1. Texto 3:
1.1. Relatório revelou que existe um número preocupante de crianças com idades inferiores a 14 anos, no Bangladesh, que abandonaram a escola e têm empregos a tempo inteiro. Em média, estas crianças trabalham 64 horas por semana.
1.1.1. “A prevalência do trabalho infantil no Bangladesh é preocupante”
1.2. 36,1% dos rapazes e 34,6% das raparigas declararam sentir fadiga extrema. Outras crianças relataram ter dores de costas, febre e feridas superficiais.
1.3. Embora a idade mínima de admissão para prestar trabalho no Bangladesh seja de 14 anos, as crianças com 12 ou 13 anos podem realizar “trabalhos leves” limitados a 42 horas por semana.
1.4. As crianças que trocam a educação pelo trabalho mal remunerado dificilmente reunirão as qualificações e habilidades necessárias para quebrar o ciclo da pobreza entre as gerações.
2. Texto 1:
2.1. 2022 pode ser o ano com o maior número de pessoas em situação de trabalho análogo à escravidão no país desde 2013.
2.2. “O trabalho análogo ao escravo acontece quando o empregador explora a condição de vulnerabilidade do empregado, principalmente socioeconômica. É tirar das pessoas os seus direitos mais básicos.”
2.3. Mais da metade da população brasileira vive, em algum grau, situação de insegurança alimentar, e 9% sofre insegurança alimentar gravíssima.
2.4. A maior parte das vítimas de escravidão contemporânea são forçadas a atuar em áreas rurais, onde o acesso dos agentes é mais custoso. A parcela corresponde a cerca de 80% do total de casos.

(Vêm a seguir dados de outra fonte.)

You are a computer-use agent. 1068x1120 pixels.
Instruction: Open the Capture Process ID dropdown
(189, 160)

2.4.1. “A situação de fome, de desemprego, piorou muito, especialmente depois de 2016. A Reforma Trabalhista praticamente acabou com os direitos trabalhistas, praticamente acaba com a aposentadoria. Então as pessoas são lançadas numa situação em que, para sair da fome, se submetem a uma precariedade generalizada, salários decrescentes”
3. Texto 2:
3.1. Uma operação de fiscalização da Supertintendência Regional do Trabalho e Emprego em São Paulo (STRE-SP) resgatou 12 haitianos e 2 bolivianos que trabalhavam em uma confecção no Pari, zona norte da capital paulista em condições análogas à escravidão.

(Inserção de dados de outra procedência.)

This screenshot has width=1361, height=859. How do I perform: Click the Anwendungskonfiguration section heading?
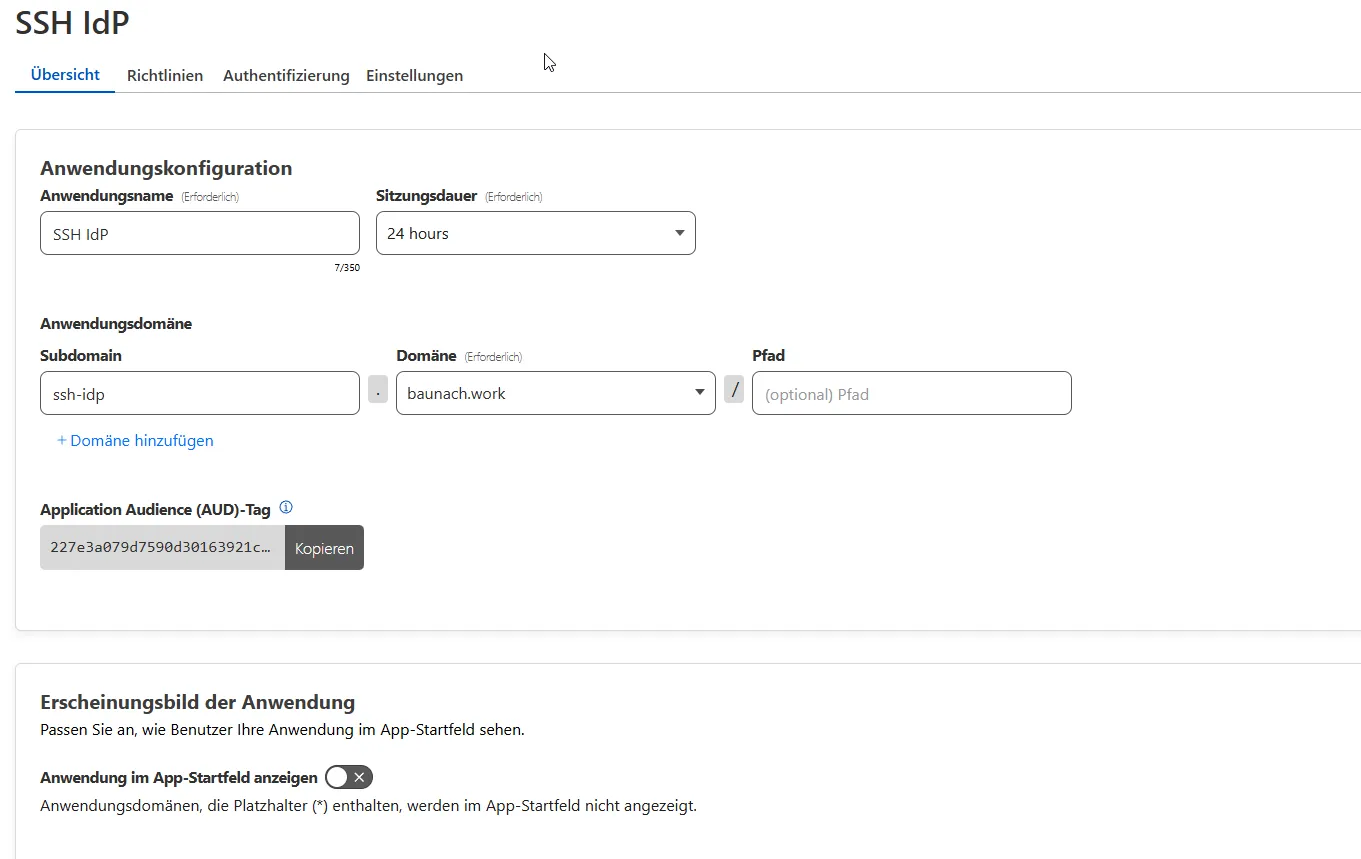coord(166,168)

3.2. Os imigrantes eram submetidos a jornadas exaustivas de trabalho, entre 11 e 15 horas por dia.
3.2.1. “As instalações elétricas eram precárias, com fiação exposta”
3.2.1.1. Os alojamentos, segundo presentes, eram precários: sujos, com ventilação insuficiente, com restos de comida e botijões de gás espalhados pelos quartos e mofo nas paredes.
3.3. “Está aumentando tanto que agora está agregando também os haitianos. Isso é uma preocupação muito grande porque o nosso setor está se deteriorando. Estamos tirando o emprego formal e fazendo esse trabalho escravo e degradante com os estrangeiros”
3.3.1. “O que está faltando mesmo é a responsabilidade do empresário em saber para onde ele está mandando o seu trabalho”.